Extracted information:
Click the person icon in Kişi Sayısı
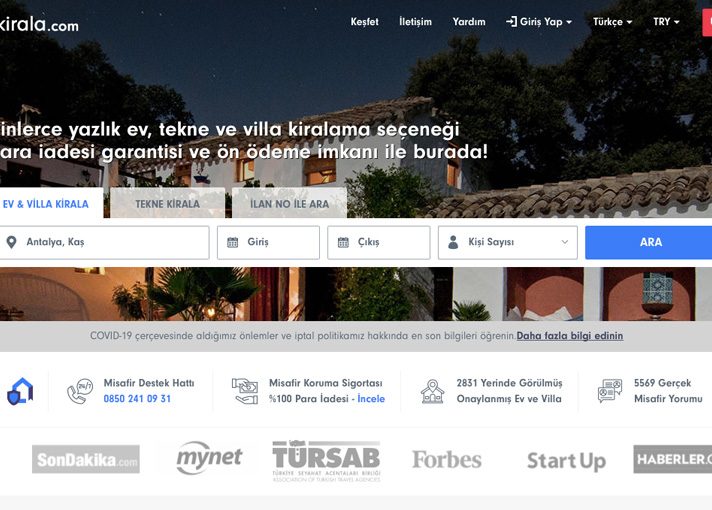 pyautogui.click(x=453, y=242)
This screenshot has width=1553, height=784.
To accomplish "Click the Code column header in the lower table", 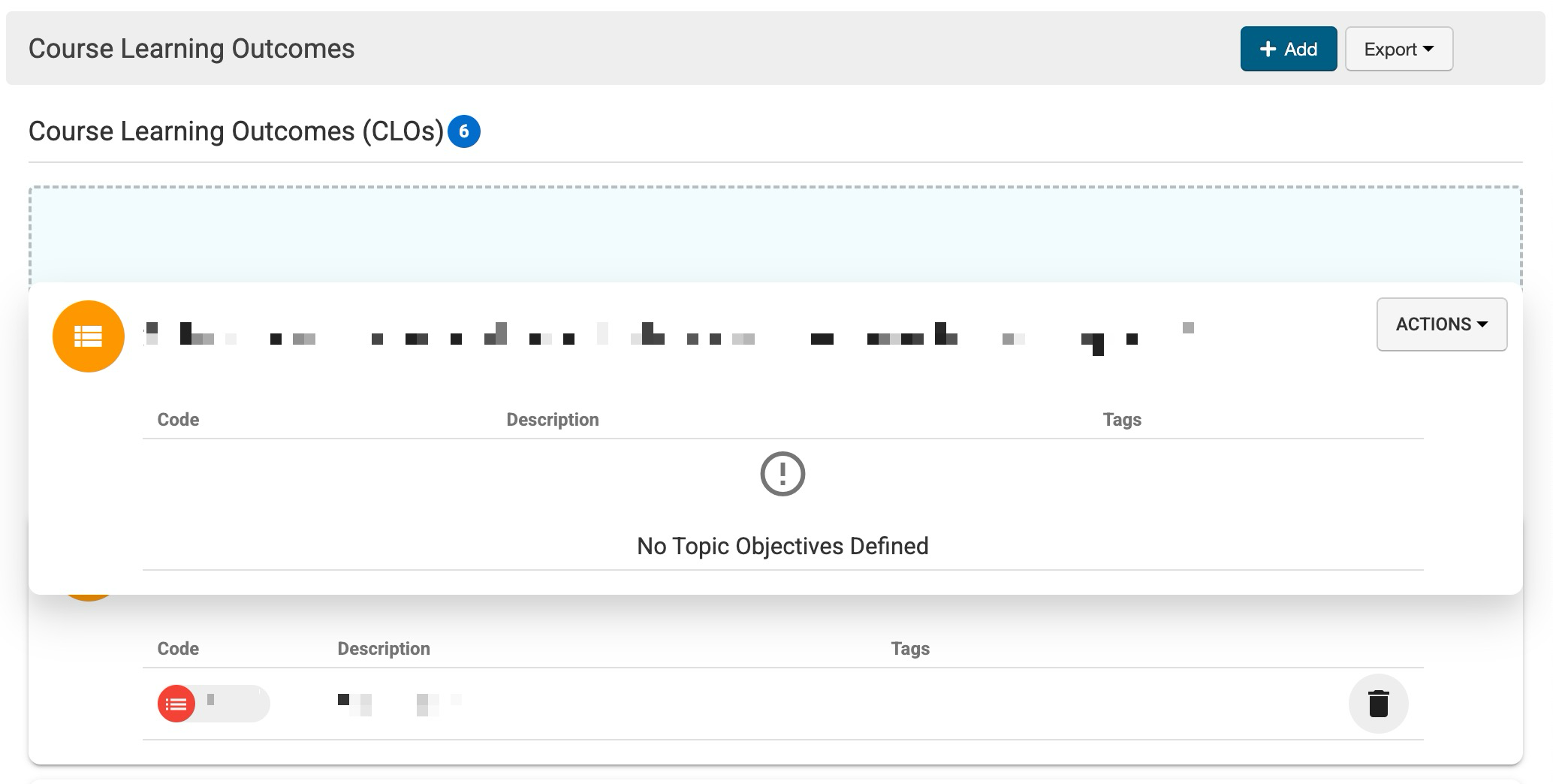I will 178,649.
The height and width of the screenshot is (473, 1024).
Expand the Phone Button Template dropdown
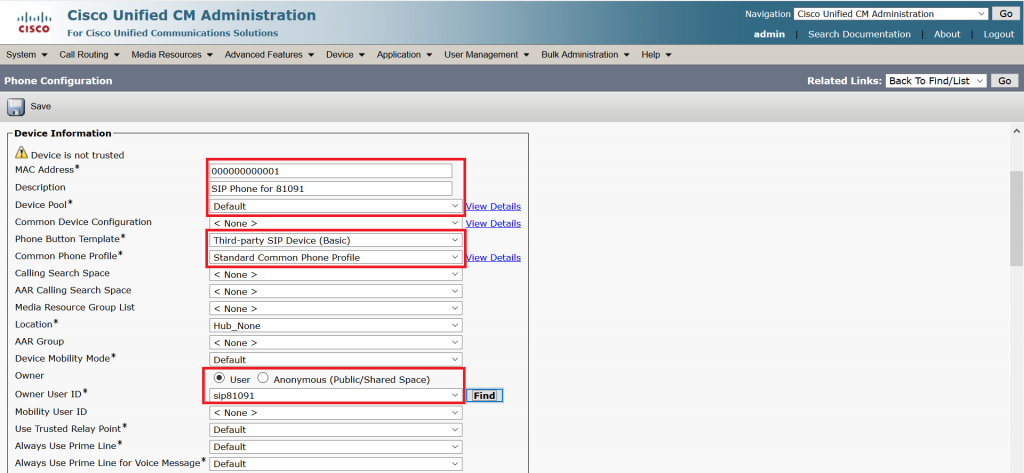point(336,241)
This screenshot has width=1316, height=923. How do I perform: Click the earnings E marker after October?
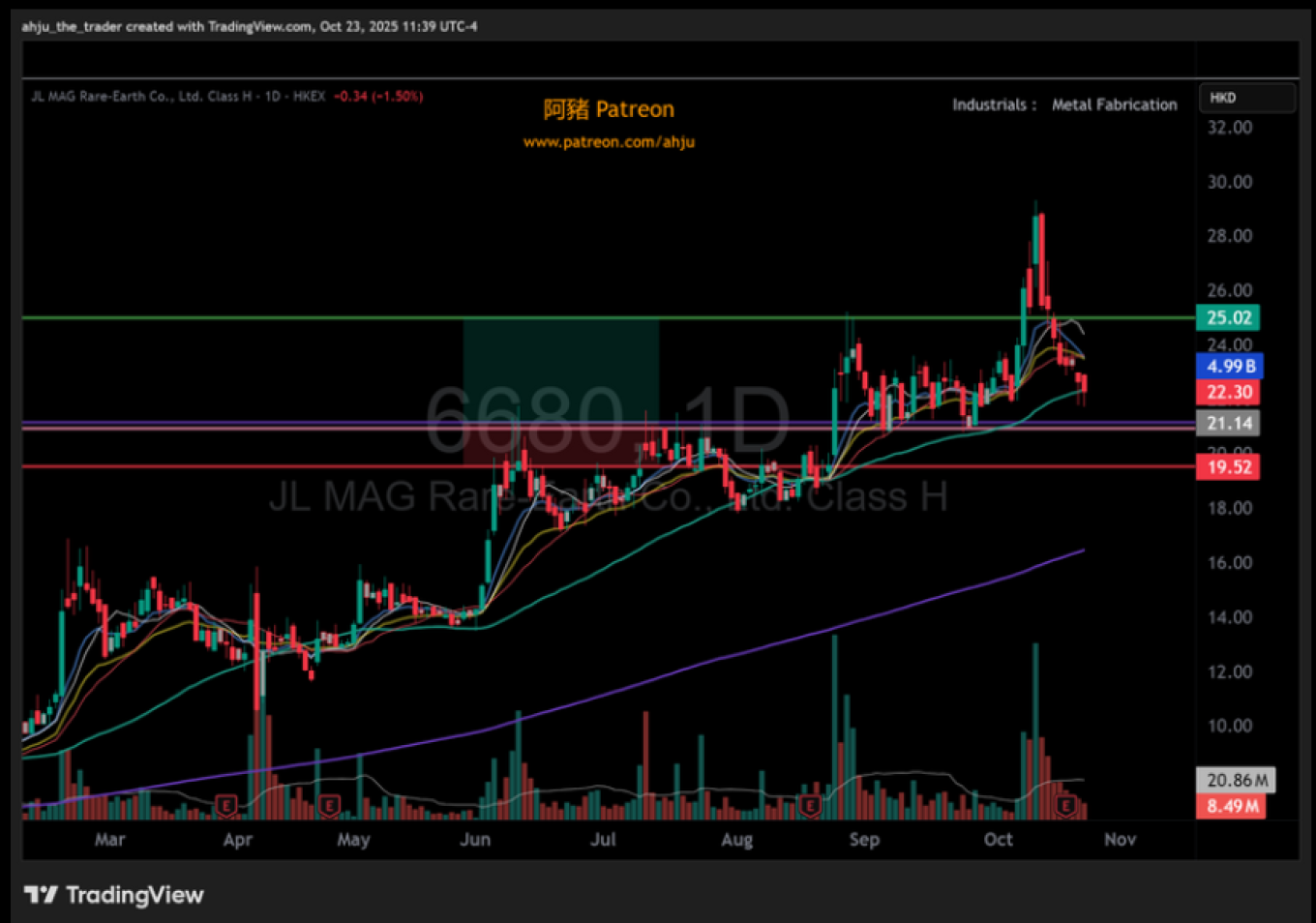click(1066, 804)
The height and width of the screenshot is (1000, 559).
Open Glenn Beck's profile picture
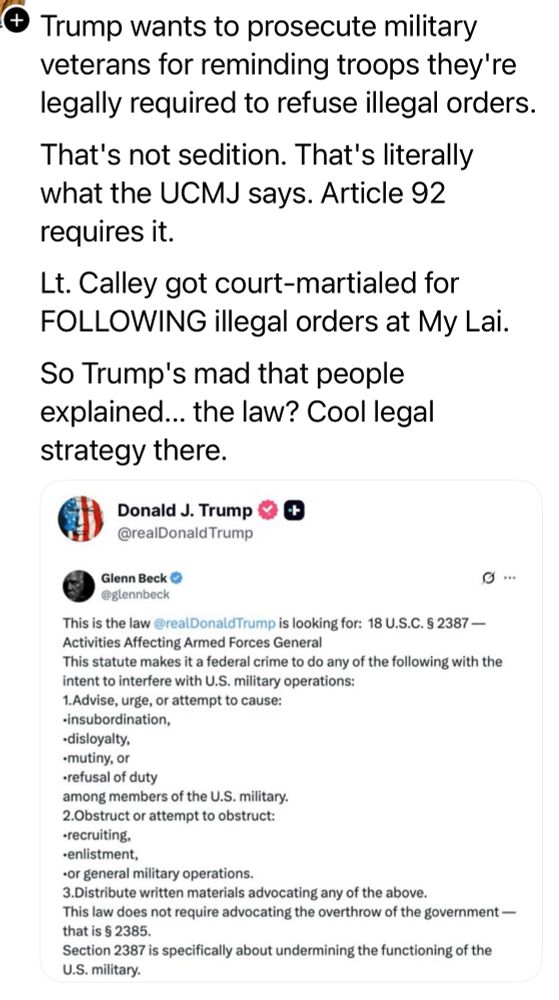(x=78, y=586)
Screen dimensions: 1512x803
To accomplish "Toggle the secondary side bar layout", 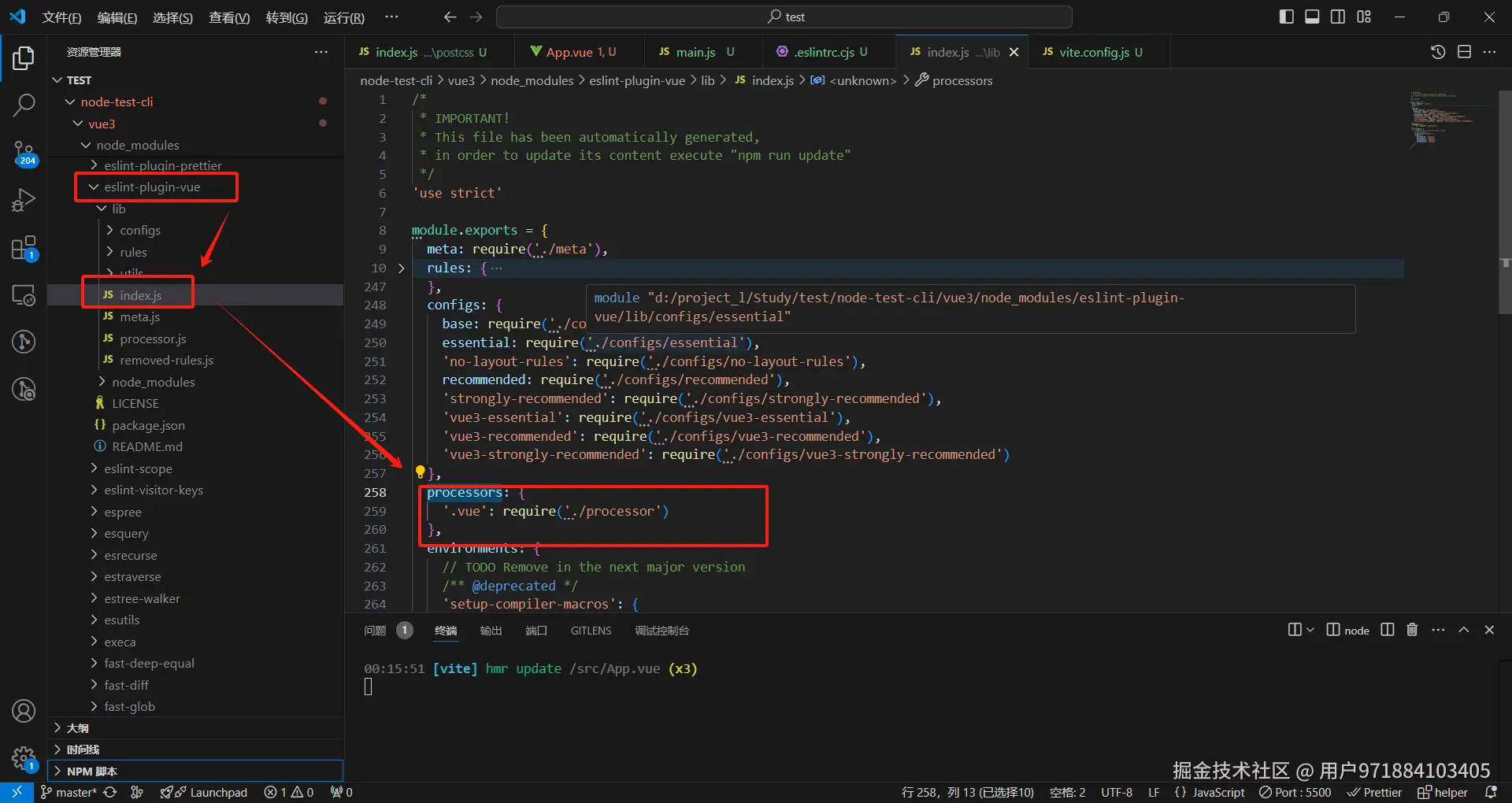I will [1338, 17].
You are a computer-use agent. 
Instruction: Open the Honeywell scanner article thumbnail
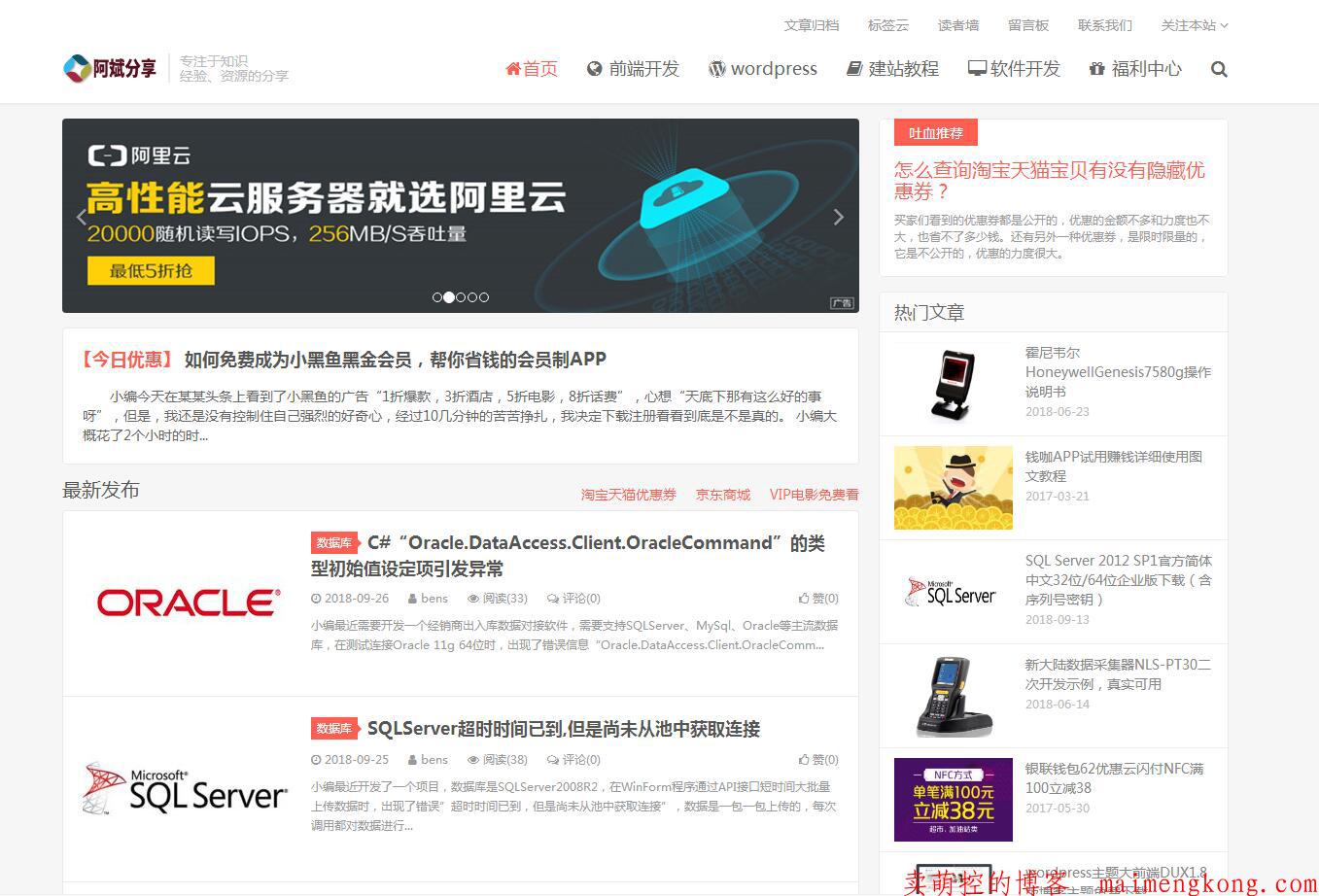click(953, 383)
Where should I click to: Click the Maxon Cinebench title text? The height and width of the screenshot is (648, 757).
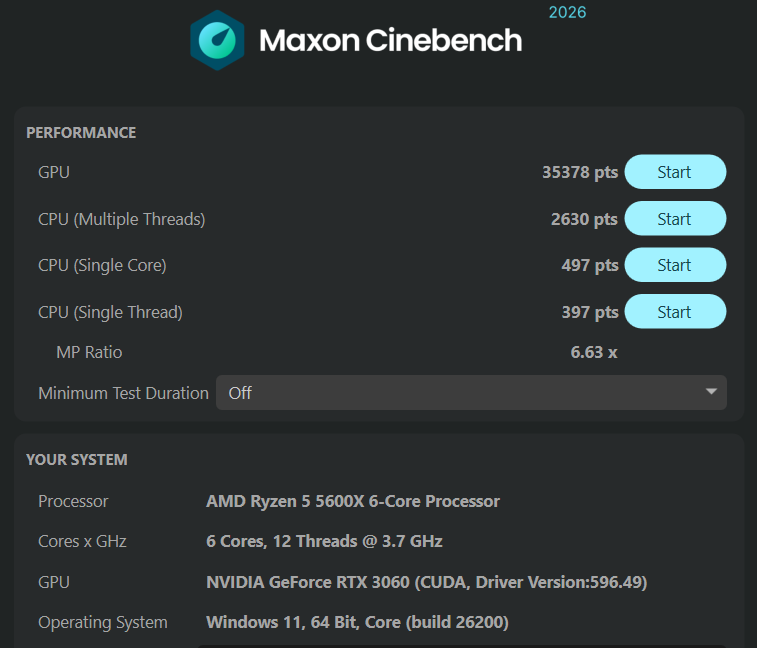coord(390,40)
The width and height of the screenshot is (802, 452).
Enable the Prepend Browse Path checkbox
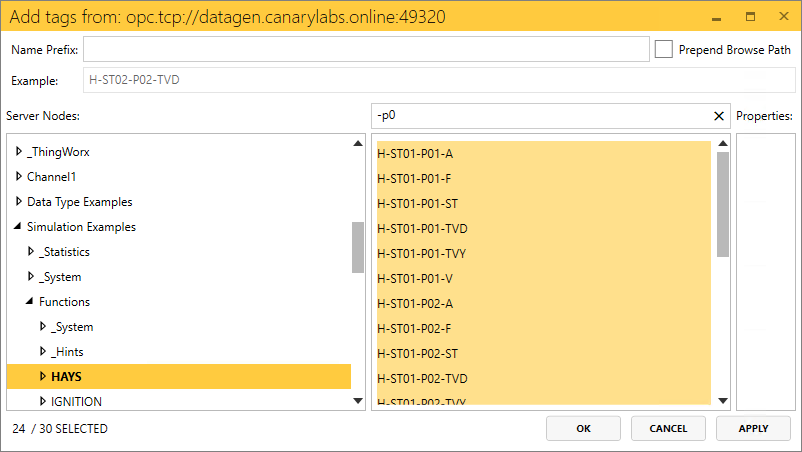pyautogui.click(x=663, y=49)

Exercise brief: Reproduce exactly the lines from the one with "Where should I" to the bottom of the listing, both ends included, and nothing else. Skip the pictures.

Solution to this problem:
Where should I click to: Click the Maxon Cinebench title text? The height and width of the screenshot is (648, 757).
coord(390,40)
The width and height of the screenshot is (802, 452).
Enable the Prepend Browse Path checkbox
pyautogui.click(x=663, y=49)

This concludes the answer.